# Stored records
= = = =

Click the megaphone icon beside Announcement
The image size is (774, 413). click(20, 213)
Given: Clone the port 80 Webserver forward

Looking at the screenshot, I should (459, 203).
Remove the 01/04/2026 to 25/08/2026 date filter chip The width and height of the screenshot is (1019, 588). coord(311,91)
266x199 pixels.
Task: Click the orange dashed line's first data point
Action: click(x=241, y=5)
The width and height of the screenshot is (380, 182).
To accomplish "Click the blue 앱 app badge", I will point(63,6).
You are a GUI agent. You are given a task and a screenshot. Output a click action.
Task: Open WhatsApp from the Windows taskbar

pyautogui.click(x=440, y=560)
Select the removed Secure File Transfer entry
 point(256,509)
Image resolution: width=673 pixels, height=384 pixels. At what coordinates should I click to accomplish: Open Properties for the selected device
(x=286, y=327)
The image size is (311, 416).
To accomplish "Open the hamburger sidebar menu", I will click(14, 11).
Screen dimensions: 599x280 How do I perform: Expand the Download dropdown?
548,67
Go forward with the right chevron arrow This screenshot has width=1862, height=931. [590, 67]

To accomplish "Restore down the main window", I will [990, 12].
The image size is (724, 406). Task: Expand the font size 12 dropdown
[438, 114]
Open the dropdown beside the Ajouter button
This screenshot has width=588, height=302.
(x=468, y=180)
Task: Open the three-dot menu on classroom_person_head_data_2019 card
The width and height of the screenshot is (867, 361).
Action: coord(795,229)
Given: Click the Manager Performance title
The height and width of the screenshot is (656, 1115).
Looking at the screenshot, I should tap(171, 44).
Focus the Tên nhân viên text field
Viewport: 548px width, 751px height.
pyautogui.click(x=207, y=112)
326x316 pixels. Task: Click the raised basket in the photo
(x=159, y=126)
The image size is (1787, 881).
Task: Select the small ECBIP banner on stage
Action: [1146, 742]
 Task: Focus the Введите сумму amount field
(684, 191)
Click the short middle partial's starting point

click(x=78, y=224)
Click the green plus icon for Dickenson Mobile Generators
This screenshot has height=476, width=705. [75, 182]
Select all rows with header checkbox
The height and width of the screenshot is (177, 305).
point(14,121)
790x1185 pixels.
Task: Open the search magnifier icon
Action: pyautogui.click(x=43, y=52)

= = = =

# Your instructions
What is needed here is every record above, repeated exactly.

# Result of this exercise
Click the megaphone icon beside Announcement
The image size is (774, 413). click(20, 213)
Given: Clone the port 80 Webserver forward

Looking at the screenshot, I should (459, 203).
Remove the 01/04/2026 to 25/08/2026 date filter chip The width and height of the screenshot is (1019, 588). coord(311,91)
266x199 pixels.
Task: Click the orange dashed line's first data point
Action: click(x=241, y=5)
The width and height of the screenshot is (380, 182).
To accomplish "Click the blue 앱 app badge", I will point(63,6).
You are a GUI agent. You are given a task and a screenshot. Output a click action.
Task: Open WhatsApp from the Windows taskbar

pyautogui.click(x=440, y=560)
Select the removed Secure File Transfer entry
 point(256,509)
Image resolution: width=673 pixels, height=384 pixels. At what coordinates should I click to accomplish: Open Properties for the selected device
(x=286, y=327)
The image size is (311, 416).
To accomplish "Open the hamburger sidebar menu", I will click(14, 11).
Screen dimensions: 599x280 How do I perform: Expand the Download dropdown?
548,67
Go forward with the right chevron arrow This screenshot has width=1862, height=931. [590, 67]

To accomplish "Restore down the main window", I will [990, 12].
The image size is (724, 406). Task: Expand the font size 12 dropdown
[438, 114]
Open the dropdown beside the Ajouter button
This screenshot has width=588, height=302.
(x=468, y=180)
Task: Open the three-dot menu on classroom_person_head_data_2019 card
The width and height of the screenshot is (867, 361).
Action: coord(795,229)
Given: Click the Manager Performance title
The height and width of the screenshot is (656, 1115).
Looking at the screenshot, I should tap(171, 44).
Focus the Tên nhân viên text field
Viewport: 548px width, 751px height.
pyautogui.click(x=207, y=112)
326x316 pixels. Task: Click the raised basket in the photo
(x=159, y=126)
The image size is (1787, 881).
Task: Select the small ECBIP banner on stage
Action: [1146, 742]
 Task: Focus the Введите сумму amount field
(684, 191)
Click the short middle partial's starting point

click(x=78, y=224)
Click the green plus icon for Dickenson Mobile Generators
This screenshot has height=476, width=705. [75, 182]
Select all rows with header checkbox
The height and width of the screenshot is (177, 305).
point(14,121)
790x1185 pixels.
Task: Open the search magnifier icon
Action: pyautogui.click(x=43, y=52)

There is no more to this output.